Q is a whistleblower; he would not exist without Edward Snowden. (Q stands for Q clearance, which Q, ostensibly some sort of deep state official, would like us to believe Q has.) Q is the source you conjure when you feel truth is only available via disenchanted insiders. Q’s various prophecies are incredibly fucking weird, which doesn’t necessarily distance them from other texts to which people turn for spiritual guidance. There is, as one often finds in American abortion politics, a particular focus on the perfect innocent savaged by the selfish cosmopolitan; reading Great Awakening is like reading the story of Julian Assange as narrated by Marquis de Sade. And yet, with repetition, anything becomes mundane. “There’s a once-in-a-lifetime opportunity to take this global cabal of Satan-worshiping pedophiles out,” says Georgia representative Marjorie Taylor Greene, “and I think we have the president to do it.” A once-in-a-lifetime opportunity! True believers speak of Satanism with the bored fluency of someone selling condos.
Ashli Babbitt made her way into the Capitol, deep within a raging crowd, first through a door on the northwest side of the building, then up the stairs, around the second floor, and, finally, close to the House Chamber where members of Congress lay scared on the floor. There were doors flanked by windows, and behind them an officer with a gun drawn. Men around Babbitt smashed through the windows with the end of a flagpole and a helmet. Wrapped in a Trump flag, she pushed her way to the front of the crowd. A fellow believer hoisted her into space left by the glass. Now she’s a martyr to the cause.
Softened by centuries, how does the narrative reveal itself? The state is corrupt, rigged against The People for the benefit of a perverse global oligarchy. A golden-haired leader emerges to save the children of the innocent. At the eleventh hour, he is betrayed by his most loyal subject, and the Storm is delayed. Believers are forced underground. Now they wait, and plan, and wait some more. He’ll come again.

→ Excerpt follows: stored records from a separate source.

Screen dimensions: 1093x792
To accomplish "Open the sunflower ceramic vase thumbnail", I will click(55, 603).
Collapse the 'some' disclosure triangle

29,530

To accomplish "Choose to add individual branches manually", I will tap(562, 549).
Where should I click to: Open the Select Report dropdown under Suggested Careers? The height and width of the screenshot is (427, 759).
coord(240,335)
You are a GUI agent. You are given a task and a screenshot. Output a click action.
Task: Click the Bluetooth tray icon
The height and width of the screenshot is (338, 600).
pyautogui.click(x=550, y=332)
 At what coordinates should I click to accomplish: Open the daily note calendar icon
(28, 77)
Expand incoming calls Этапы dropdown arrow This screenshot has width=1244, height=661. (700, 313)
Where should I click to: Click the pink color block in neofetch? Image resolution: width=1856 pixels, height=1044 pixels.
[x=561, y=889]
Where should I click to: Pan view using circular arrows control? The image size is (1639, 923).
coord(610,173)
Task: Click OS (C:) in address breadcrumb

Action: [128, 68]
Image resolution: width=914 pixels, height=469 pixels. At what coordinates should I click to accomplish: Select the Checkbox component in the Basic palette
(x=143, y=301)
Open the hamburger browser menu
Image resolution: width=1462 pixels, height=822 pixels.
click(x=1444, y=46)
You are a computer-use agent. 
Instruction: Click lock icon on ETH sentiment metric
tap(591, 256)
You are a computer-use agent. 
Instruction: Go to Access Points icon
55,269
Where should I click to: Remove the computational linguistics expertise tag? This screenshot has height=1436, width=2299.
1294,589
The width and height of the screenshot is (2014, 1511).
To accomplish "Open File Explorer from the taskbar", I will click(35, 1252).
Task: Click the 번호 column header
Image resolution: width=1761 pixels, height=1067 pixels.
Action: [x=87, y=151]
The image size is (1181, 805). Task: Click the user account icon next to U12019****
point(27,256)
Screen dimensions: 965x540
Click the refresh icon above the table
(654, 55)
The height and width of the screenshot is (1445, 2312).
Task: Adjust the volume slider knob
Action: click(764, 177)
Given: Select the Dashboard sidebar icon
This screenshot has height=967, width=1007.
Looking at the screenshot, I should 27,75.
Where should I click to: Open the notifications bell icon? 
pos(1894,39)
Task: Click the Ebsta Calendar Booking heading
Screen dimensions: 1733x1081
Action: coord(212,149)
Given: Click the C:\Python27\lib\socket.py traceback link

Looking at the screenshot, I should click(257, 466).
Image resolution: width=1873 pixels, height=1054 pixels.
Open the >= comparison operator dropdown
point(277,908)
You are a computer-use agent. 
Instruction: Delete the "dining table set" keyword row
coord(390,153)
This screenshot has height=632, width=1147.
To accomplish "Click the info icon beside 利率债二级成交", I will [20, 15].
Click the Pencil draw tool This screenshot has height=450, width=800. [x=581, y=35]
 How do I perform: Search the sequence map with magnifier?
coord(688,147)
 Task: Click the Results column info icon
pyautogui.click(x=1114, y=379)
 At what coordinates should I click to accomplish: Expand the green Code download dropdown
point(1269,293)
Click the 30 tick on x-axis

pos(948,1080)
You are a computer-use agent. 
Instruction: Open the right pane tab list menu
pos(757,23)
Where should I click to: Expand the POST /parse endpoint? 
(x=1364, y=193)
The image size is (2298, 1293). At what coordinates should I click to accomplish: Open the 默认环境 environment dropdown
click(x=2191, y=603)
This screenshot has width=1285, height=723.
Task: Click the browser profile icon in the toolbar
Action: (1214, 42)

By springtime, half a million Americans will be dead. It doesn’t matter whether the prophecy is right or the prophecy is wrong. In the negative space around the bright rise of belief, the rest of us argue using words that no longer work. Do you even know how to frame the question? Surrounding the birth of every new theology, forgotten or ridiculed, are the people who watched their neighbors come apart from the world. Dark to Light. We are the dark. It’s stifling in here, and full of fear.